Исходный текст:

--

На местном уровне, сдавшие экзамен на 1-й класс освобождались от всех занятий, кроме, естественно, политзанятий.
Через год после присвоения звания специалиста 1-го класса, норматив должен был быть подтверждён комиссией такого же уровня, что и присвоившая 1-й класс.
Говорили, что был на флоте один Мастер – сверхсрочник в Петропавловске. Для Мастера нормативы на приём и передачу были раза в полтора выше показателей 1-го класса (точно не помню какие). Во всяком случае, никто из “первоклассников”, существенно на деле перекрывающих нормативы 1-го класса, попыток получить звание мастера не предпринимал.


Где дело само за
себя говорит,
к чему слова?
Цицерон

Глава IV.
Радиоэлита.

Само по себе умение хорошо или очень хорошо работать на ключе или принимать текст на слух не делает тебя полноценным радистом. Ты просто специалист по приёму и передаче, а это принять или передать без ошибок всего-то 43 знака (33 + 10). Вот только когда Справочник для служебного радиообмена будет для тебя как “отче наш”, вкупе со служебной таблицей 9 х 9, тогда ты будешь корифей в своём деле.
Этот справочник является своеобразным “разговорником”, содержащим десятки различных сочетаний букв или букв с цифрами от 2-х до 5-ти, звучание которых воспринимать на слух на порядок сложнее, чем отдельные буквы или цифры. К тому же все сочетания имели ещё и неформальное значение. На это уходил ещё год, как раз период от получения 3-го класса до получения 1-го класса.
И вот, когда ты можешь “отмахнуться” на любой вахте, а на “вшивость” тебя проверят, и не раз, твои визави на другом конце связи. И если зауважают, и будут узнавать по почерку на противоположном конце связи, и признают тебя “ровней”, то можно считать, что ты вошёл в радиоэлиту.
Радиоэлита – это столпы радиоцентра, на которых выезжали в самые трудные минуты, своего рода “золотой запас”.
Один пример. Одновременно с постоянно действующим Узлом Связи, то есть с нашим, существовал запасной УС  в бухте Стрелок. Там несли те же вахты, но вели только приём не выходя на связь, то есть радисты в режиме радиообмена не работали.

--

Выдержки из данных:
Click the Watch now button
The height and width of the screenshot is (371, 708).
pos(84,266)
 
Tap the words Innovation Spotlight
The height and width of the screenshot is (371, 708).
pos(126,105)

--

Перепишите дословно часть текста о радистах, начав со слов «Радиоэлита.» и остановившись после слов «получения 1-го класса.».

Радиоэлита.

Само по себе умение хорошо или очень хорошо работать на ключе или принимать текст на слух не делает тебя полноценным радистом. Ты просто специалист по приёму и передаче, а это принять или передать без ошибок всего-то 43 знака (33 + 10). Вот только когда Справочник для служебного радиообмена будет для тебя как “отче наш”, вкупе со служебной таблицей 9 х 9, тогда ты будешь корифей в своём деле.
Этот справочник является своеобразным “разговорником”, содержащим десятки различных сочетаний букв или букв с цифрами от 2-х до 5-ти, звучание которых воспринимать на слух на порядок сложнее, чем отдельные буквы или цифры. К тому же все сочетания имели ещё и неформальное значение. На это уходил ещё год, как раз период от получения 3-го класса до получения 1-го класса.